Texto CB2A1-I
As mãos que criam, criam o quê?
A ancestralidade de dona Irinéia mostra-se presente em
suas peças feitas com o barro vermelho da sua região. São
cabeças, figuras humanas, entre outras esculturas que narram, por
meio da forma moldada no barro, episódios históricos, lutas e
conquistas vividos pelos moradores de sua comunidade e do
Quilombo de Palmares.
Um exemplo é a escultura que representa pessoas em cima
de uma jaqueira e que se tornou uma peça muito conhecida de
dona Irinéia. A jaqueira se tornou objeto de memória, pois
remonta a uma enchente, durante a qual ela e suas três irmãs
ficaram toda a noite em cima da árvore, esperando a água baixar.
O manejo da matéria-prima é feito com a retirada do barro
que depois é pisoteado, amassado e moldado. As peças são então
queimadas, e ganham uma coloração naturalmente avermelhada.
Irinéia Rosa Nunes da Silva é uma das mais reconhecidas
artistas da cerâmica popular brasileira.
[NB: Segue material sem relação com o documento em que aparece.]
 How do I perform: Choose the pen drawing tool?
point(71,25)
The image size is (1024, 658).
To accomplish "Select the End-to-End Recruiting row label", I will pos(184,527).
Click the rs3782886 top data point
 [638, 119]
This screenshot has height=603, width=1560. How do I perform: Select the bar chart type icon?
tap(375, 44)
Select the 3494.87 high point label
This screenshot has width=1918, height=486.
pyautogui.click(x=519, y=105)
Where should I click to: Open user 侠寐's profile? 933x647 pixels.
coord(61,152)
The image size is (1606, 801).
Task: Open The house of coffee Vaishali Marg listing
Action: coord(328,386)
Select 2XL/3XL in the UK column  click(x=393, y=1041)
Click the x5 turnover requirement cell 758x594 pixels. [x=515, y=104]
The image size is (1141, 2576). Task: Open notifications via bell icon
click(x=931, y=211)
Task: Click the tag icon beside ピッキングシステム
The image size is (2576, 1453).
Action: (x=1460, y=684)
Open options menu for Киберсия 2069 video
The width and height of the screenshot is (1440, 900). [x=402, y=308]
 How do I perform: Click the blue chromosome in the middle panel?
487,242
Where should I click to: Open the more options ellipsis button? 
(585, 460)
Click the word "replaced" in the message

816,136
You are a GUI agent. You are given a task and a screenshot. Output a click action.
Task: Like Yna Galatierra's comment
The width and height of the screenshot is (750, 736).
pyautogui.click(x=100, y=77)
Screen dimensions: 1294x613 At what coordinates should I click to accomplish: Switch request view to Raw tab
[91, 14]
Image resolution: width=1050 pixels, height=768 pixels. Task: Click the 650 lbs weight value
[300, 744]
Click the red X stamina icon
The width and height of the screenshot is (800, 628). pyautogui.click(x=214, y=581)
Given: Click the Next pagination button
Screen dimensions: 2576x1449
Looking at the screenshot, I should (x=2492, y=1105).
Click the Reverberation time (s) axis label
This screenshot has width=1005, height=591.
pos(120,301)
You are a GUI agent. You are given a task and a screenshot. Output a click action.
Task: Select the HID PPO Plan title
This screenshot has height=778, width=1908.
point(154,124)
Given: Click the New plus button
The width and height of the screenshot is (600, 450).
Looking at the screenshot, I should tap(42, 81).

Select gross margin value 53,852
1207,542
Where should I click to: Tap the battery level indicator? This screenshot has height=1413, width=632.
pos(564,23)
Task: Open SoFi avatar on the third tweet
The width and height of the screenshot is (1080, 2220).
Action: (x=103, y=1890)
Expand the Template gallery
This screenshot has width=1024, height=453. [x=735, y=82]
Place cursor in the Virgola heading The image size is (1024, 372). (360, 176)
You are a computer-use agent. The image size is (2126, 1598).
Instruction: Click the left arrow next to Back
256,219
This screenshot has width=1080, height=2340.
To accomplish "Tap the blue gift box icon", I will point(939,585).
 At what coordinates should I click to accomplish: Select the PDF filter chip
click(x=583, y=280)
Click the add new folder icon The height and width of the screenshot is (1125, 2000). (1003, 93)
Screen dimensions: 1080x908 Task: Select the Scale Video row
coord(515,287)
A história de dona Irinéia,
mestra artesã do Patrimônio Vivo de Alagoas desde 2005, está
entrelaçada com a história do povoado quilombola Muquém,
onde nasceu em 1949. O povoado pertence ao município de
União dos Palmares, na zona da mata alagoana, e se encontra
próximo à serra da Barriga que carrega forte simbolismo, pois é a
terra do Quilombo dos Palmares.
Por volta dos vinte anos, dona Irinéia começou a ajudar
sua mãe no sustento da família, fazendo panelas de barro.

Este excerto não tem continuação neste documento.